I. Seleucia di Pieria.

Il greco ed io fummo arrestati sulla soglia del magazzino di cordami del mercante Sostene, al porto di Seleucia. Era uno degli ultimi giorni di aprile del 715.
Ormai si parlava apertamente di una nuova guerra contro i parti e la città era affollata di soldati che sbarcavano dalle navi per avviarsi verso Antiochia; per quello non avevo dato peso a una dozzina di legionari, agli ordini di un ufficiale privo di insegne, un optio o un frumentario, che ci attendevano al varco.
Mi resi conto subito che tentare la fuga era cosa impossibile e inutile.
«Sei tu l'agrimensore Fausto Quintilio?» domandò l'ufficiale, già sicuro della risposta.
Prese per un assenso la mia indecisione nel rispondere, e fece segno ai legionari di prendermi in custodia.
«Viene con noi anche il suo segretario, il greco», aggiunse senza nemmeno alzare la voce. Quindi con due dita indicò ai suoi uomini il pescatore che era venuto a prenderci per condurci a Tiro.
Due legionari lo spinsero contro il muro del magazzino e lo coprirono di bastonate senza nemmeno dargli il tempo di protestare. Il poveretto dopo i primi colpi finì a terra, ma la gragnuola continuò finché non fu evidente che aveva perso i sensi.
Il liberto Hicesius, il greco mio segretario, aveva fissato il pestaggio ad occhi sbarrati, deglutendo e temendo che anche a lui sarebbe toccata la stessa sorte. Ma non fummo maltrattati, e nemmeno ci legarono le mani. Quattro legionari si schierarono al nostro fianco e ci scortarono in una caserma attaccata alle mura, un edificio in cui erano ospitati, supposi, gli uomini che prestavano servizio al dazio alle porte della città. Ci fecero entrare in un alloggio privo di finestre e il legionario più anziano ci rivolse poche parole: «La latrina si trova in fondo al corridoio. Non tentate di andarvene, la cosa non sarebbe presa bene dall'ufficiale», e fece il gesto di scorrere il pollice al disotto del mento.
Vennero messi due uomini a sorvegliare il corridoio, ma la porta rimase solo accostata.
«Ci capisci qualcosa, Hicesius?» domandai al greco non appena fummo lasciati soli.
Egli stava esaminando la povertà della stanza e delle due brande. Scosse il capo: «È assai difficile capire cosa stia accadendo, Quintilio. Questo non è certo un carcere, e ci hanno presi in consegna limitandosi ad avvisarci. Ci hanno persino lasciato le sacche da viaggio. Credo però che un tentativo di fuga non sarà tollerato».
«Già. Lo credo anch'io. Ma perché non ci hanno condotti in un carcere?»

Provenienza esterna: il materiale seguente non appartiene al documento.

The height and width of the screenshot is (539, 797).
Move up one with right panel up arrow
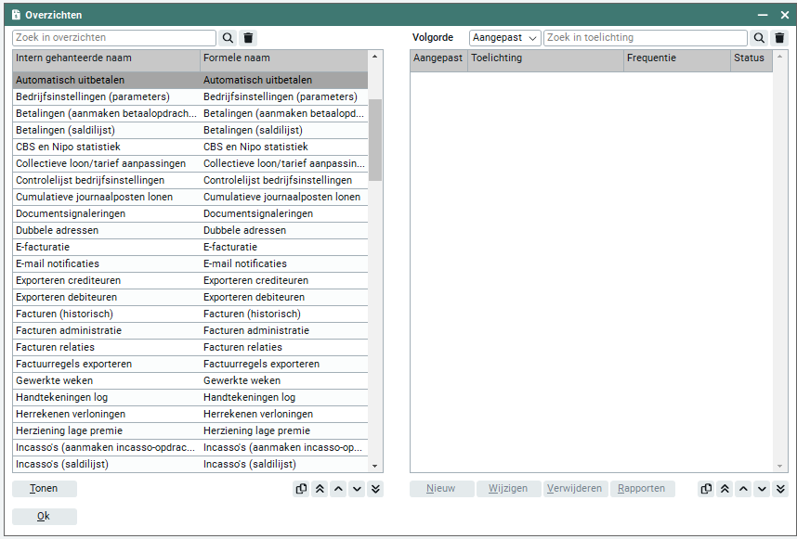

«Forse non vogliono che parliamo con altre persone. Quell'ufficiale che comandava il drappello non è né un centurione né un optio in servizio regolare, deve essere qualcosa d'altro.»
«Credi che stiano origliando ciò che diciamo?» gli sussurrai all'orecchio.

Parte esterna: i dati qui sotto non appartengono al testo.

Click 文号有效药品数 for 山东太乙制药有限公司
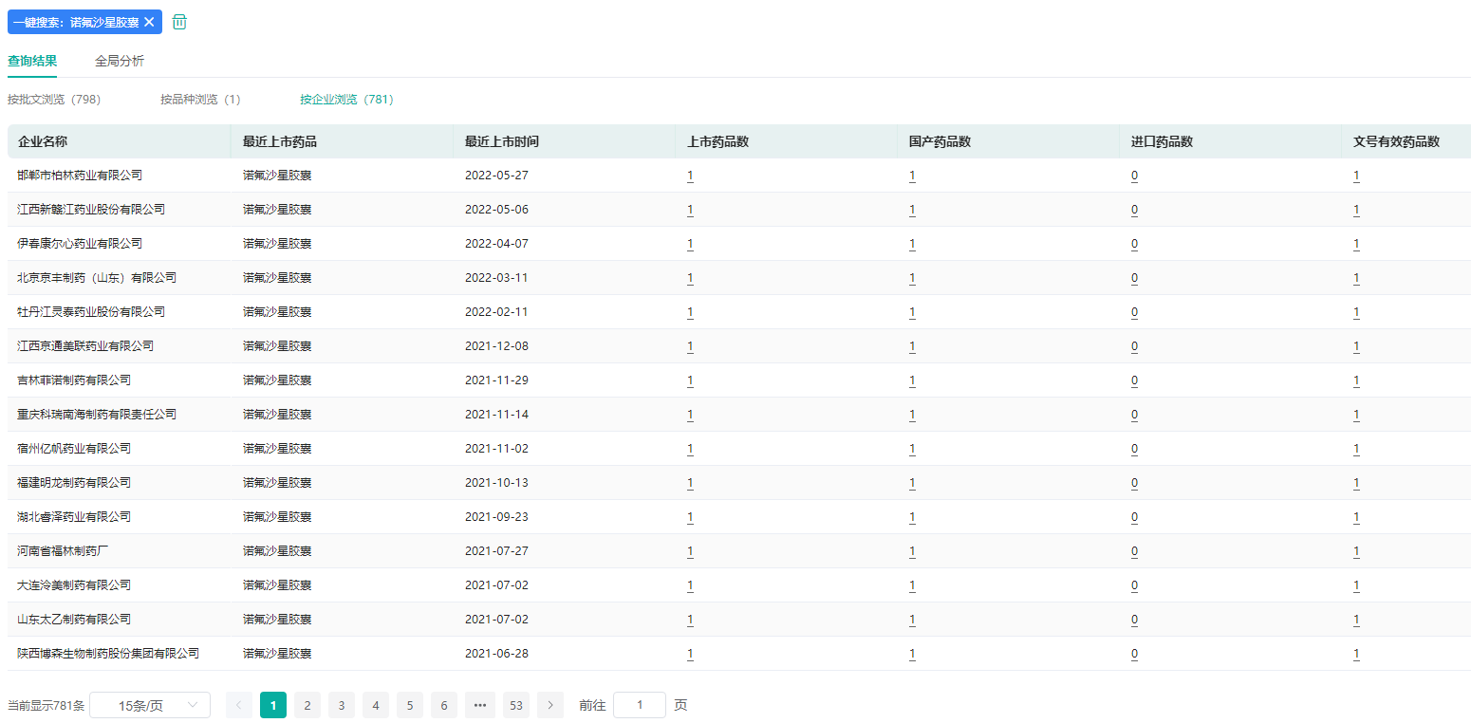This screenshot has height=723, width=1471. pos(1356,620)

Hicesius scosse il capo: «A che pro, Quintilio? Siamo nelle loro mani, se vogliono possono torturarci e farci confessare anche ciò che non abbiamo fatto».
La nostra situazione non era semplice: ce ne eravamo andati di soppiatto senza averne ricevuto l'ordine, e questa nell'esercito è considerata diserzione. Eppure non sembrava un vero arresto, nel qual caso ci avrebbero condotti da un ufficiale o consegnati al carnefice. Hicesius, che era intento a tastare la branda, l'aveva già capito.
«Greco, non c'è bisogno che ti ricordi cosa stiamo rischiando» insistetti. «Ma fammi capire: come mai non ti vedo tremante e pieno di paura?»
«Quintilio, noi siamo appena rientrati da una sciagurata operazione in cui nemmeno abbiamo capito chi fossero i nostri veri nemici, e forse essere imprigionati fa parte della catena di inevitabili disgrazie che sono l'essenza stessa del tuo disgraziato lavoro.»
«Ma... come sarebbe a dire che non sappiamo chi siano i nostri nemici? Io credo che tu non ti renda conto di cosa rischiano i disertori!»
«So benissimo qual è la pena per i disertori. Volevo solo farti osservare che per mesi siamo stati assillati dal timore di essere catturati dai parti per essere impalati. Ma con quelli non abbiamo mai avuto problemi, e ora che siamo rientrati nelle terre della repubblica sembra invece che i nostri nemici più pericolosi si trovino qui.»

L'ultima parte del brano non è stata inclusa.